During this past week I met with a new client who had recently been subject to a money judgment from a credit card company. The client, retired, had a reverse mortgage on his Florida homestead which money he used to pay his basic living expense. As most know, a reverse mortgage involves a bank providing a guaranteed monthly payment for the owner’s life in exchange for the house title upon the owner’s death. The retired client was concerned that his creditor could garnish his monthly reverse mortgage payments. I don’t think a court would permit garnishment of reverse mortgage payments if the mortgaged property were currently the debtor’s homestead. Protecting money received and deposited in the debtor’s bank account is more difficult.
Lets start with the general rule that although your homestead is creditor exempt once you convert the homestead equity to cash by mortgage or sale the money is no longer protected by the constitutional homestead protection- the one exception is the continued exemption of sale proceeds intended to purchase a replacement homestead. Application of this general principal would lead to the conclusion that proceeds payable or paid from a reverse mortgage are not protected. I think a court would not permit the garnishment for two reasons. In my opinion there is a strong public policy protecting the money people rely upon for retirement, and in most cases, reverse mortgages are used to fund retirement of seniors who have managed to pay off their mortgage. A brief legal research session revealed no Florida cases on this issue.
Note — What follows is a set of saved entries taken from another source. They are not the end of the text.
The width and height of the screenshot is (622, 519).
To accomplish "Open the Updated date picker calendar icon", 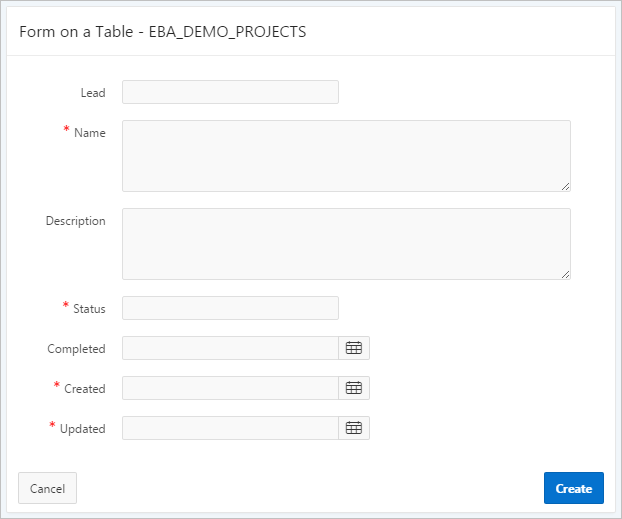I will click(354, 428).
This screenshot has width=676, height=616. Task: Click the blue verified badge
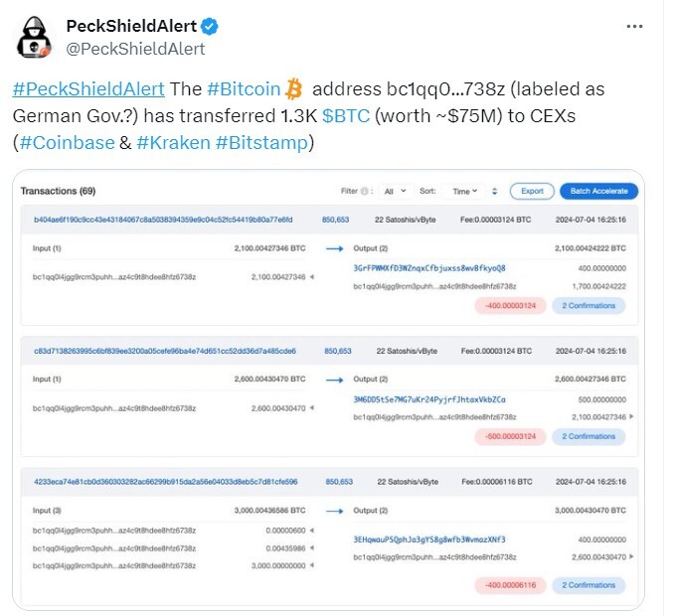tap(210, 27)
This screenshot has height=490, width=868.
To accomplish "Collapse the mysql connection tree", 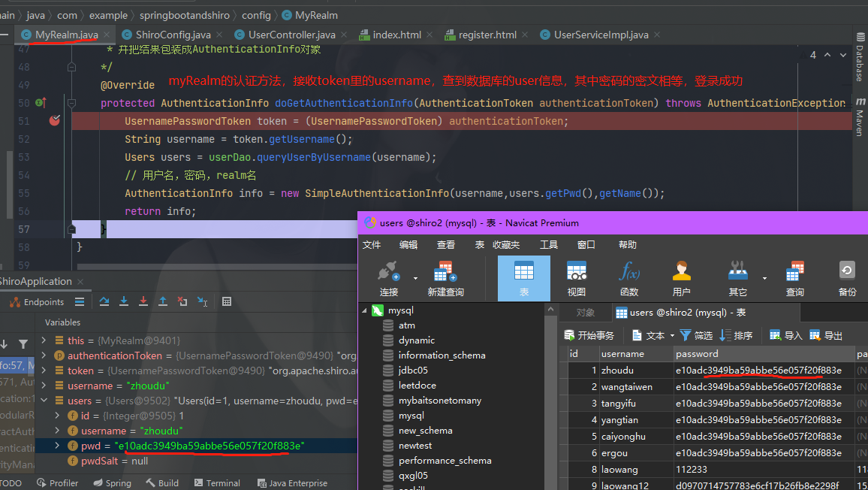I will [x=366, y=310].
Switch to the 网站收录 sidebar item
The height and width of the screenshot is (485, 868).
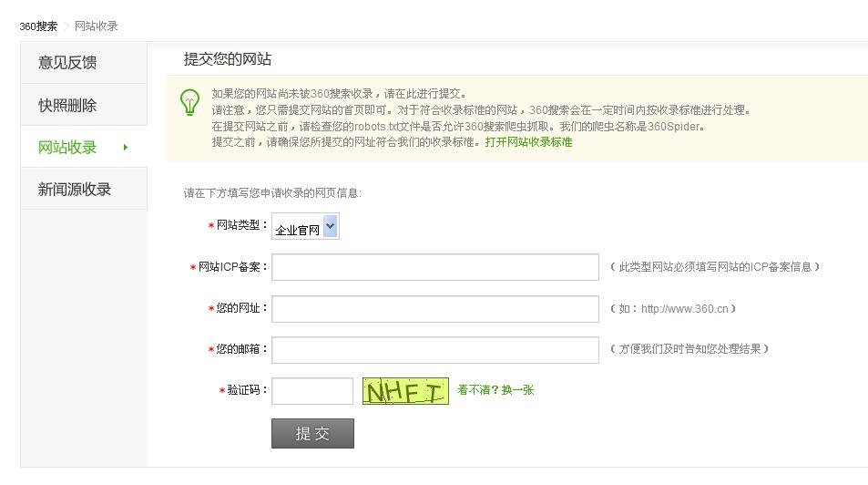(67, 148)
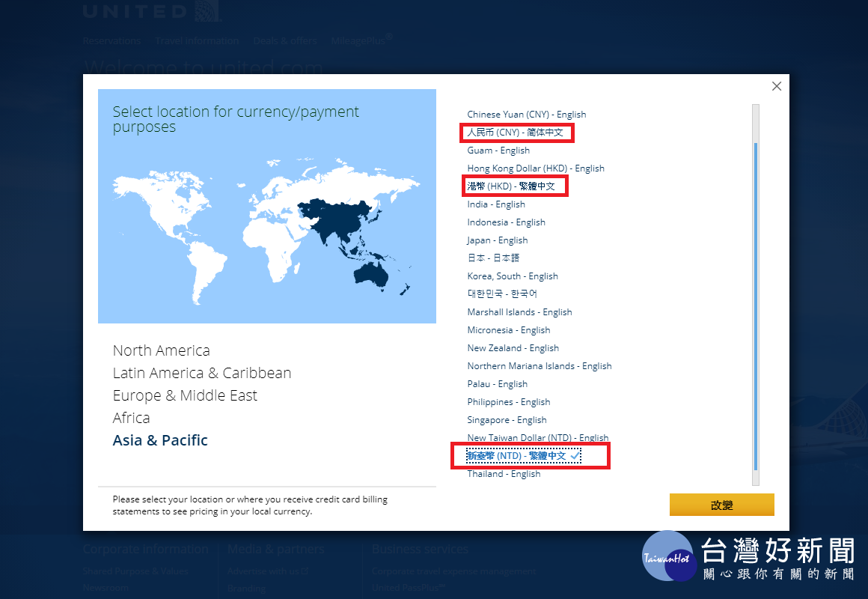Select 日本 - 日本語 location
Screen dimensions: 868x599
click(x=492, y=258)
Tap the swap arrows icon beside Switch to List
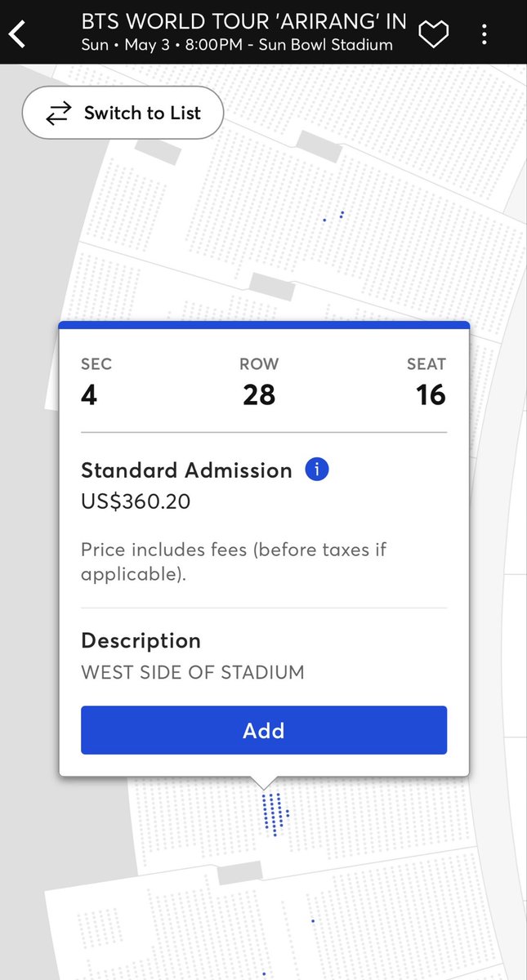This screenshot has width=527, height=980. (58, 114)
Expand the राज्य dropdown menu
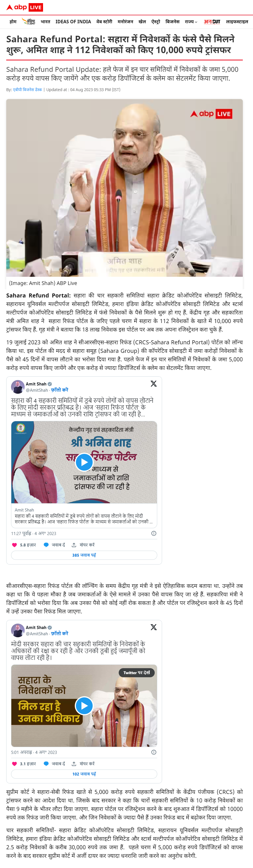Viewport: 253px width, 868px height. tap(191, 22)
This client will have more problems protecting the reverse mortgage proceeds after they are deposited in a bank account. Florida courts have protected pension or 401k funds after deposited in financial accounts. There are too many cases holding that homestead proceeds lose asset protection in a bank account unless clearly intended to buy another homestead. This client will have to deposit his reverse mortgage checks in a protected financial account.